### Selected passage
────────────────

# Problems with adjusting the height of the cutter



## trimmer (Dec 23, 2008)

Hi There:

I too have the 3 1/4 Triton Router, you are right about the power WOW!
I also have there 2 1/4 router for job sites, love them both. I have no complaints about reaching under the table to adjust height of bit, you still should use the lock though so bit doesn't move.
May table is designed for easy adjustment to every router control.
Like you all my other routers are binned also.


----------



## a1Jim (Aug 9, 2008)

I have some triton routers and the won't adjust above the table unless the switch is turned to off.


----------



## Karson (May 9, 2006)

Nice review.


----------



## wyeth (Jul 24, 2009)

Sadly Triton have gone bust and their products are being sold off at present but with no guarantees or likely hope of future availability or source of spare parts including battery packs etc. This is at least the case here in Australia but as far as I know everywhere else. Is everyone aware of this?


----------



## velocette (Aug 31, 2009)

to Wyeth,

There are a number of Triton user groups, I have always thought about joining one in the Sydney area, Hills bought out Triton and all seemed to be going OK. I have the early and latest workcentres, stands, biscuit jointer, power saw, big router, extension table, mitre ripping guide, router/ jigsaw table.
So I am pretty fond of their gear, Carba Tech were selling the Triton router cutters really cheap, I bought a heap and was suspicious at the low cost, particularly when they were marked on SPECIAL CLEARANCE ITEMS, that sounded ominous as I had not seen any of the other gear around in the store. I contacted Triton / Hills some time ago to get some of the plastic reducer inserts for the router table and was told to go to BUNNINGS special order section, they said Bunnings were the "official" agents. I will check and se if they still have any Triton products, I recall recently seeing some Super Jaws in the Penrith store so if they are still there will grab them. I was told that the stuff was being manufactured offshore (north of Australia!!).

Maybe that was the problem. Always seems that anything good gets stuffed up when the price becomes an issue.


----------

────────────────

### Direction A
Write out the section of the Triton router thread starting with "May table is" and going on through "turned to off.".
### Direction B
Answer these from the Triton router thread:
(i) What size is the Triton router that trimmer says he has, the one with the impressive power?
(ii) According to a1Jim, what has to happen before his Triton routers will adjust above the table?
(iii) In which store does velocette recall recently seeing some Super Jaws?
### Direction C
Using the Triton router thread, say yes or no to each statement, and quote the words that decide it:
(i) trimmer still uses his other routers.
(ii) wyeth says Triton has gone bust.
(iii) velocette was told to get the plastic reducer inserts from Carba Tech.

### Given material
────────────────

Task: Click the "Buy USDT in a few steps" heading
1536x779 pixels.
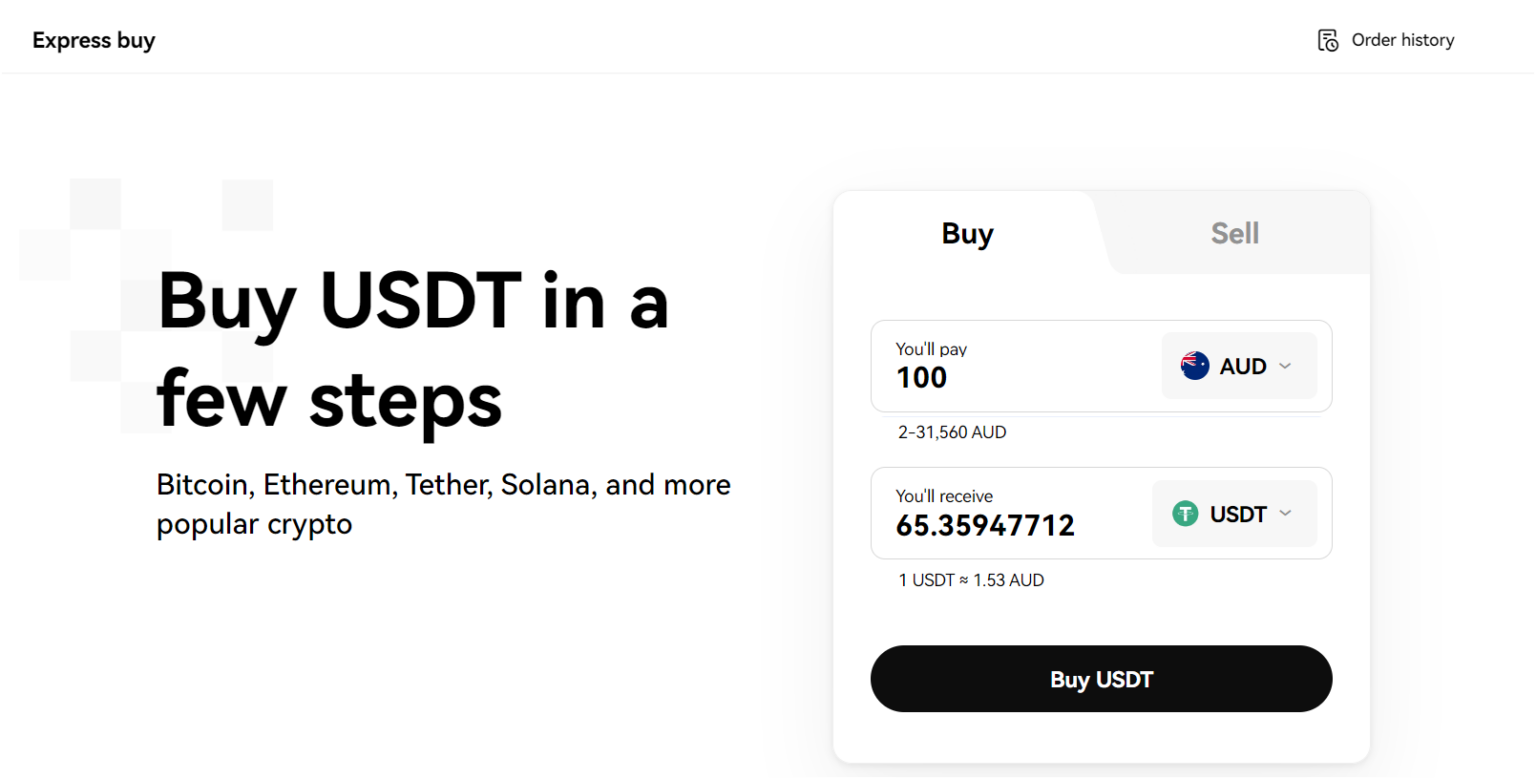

────────────────

### Exercise output A
May table is designed for easy adjustment to every router control.
Like you all my other routers are binned also.


----------



## a1Jim (Aug 9, 2008)

I have some triton routers and the won't adjust above the table unless the switch is turned to off.

### Exercise output B
(i) 3 1/4
(ii) The switch has to be turned to off.
(iii) The Penrith store

### Exercise output C
(i) No: "Like you all my other routers are binned also."
(ii) Yes: "Sadly Triton have gone bust"
(iii) No: "was told to go to BUNNINGS special order section"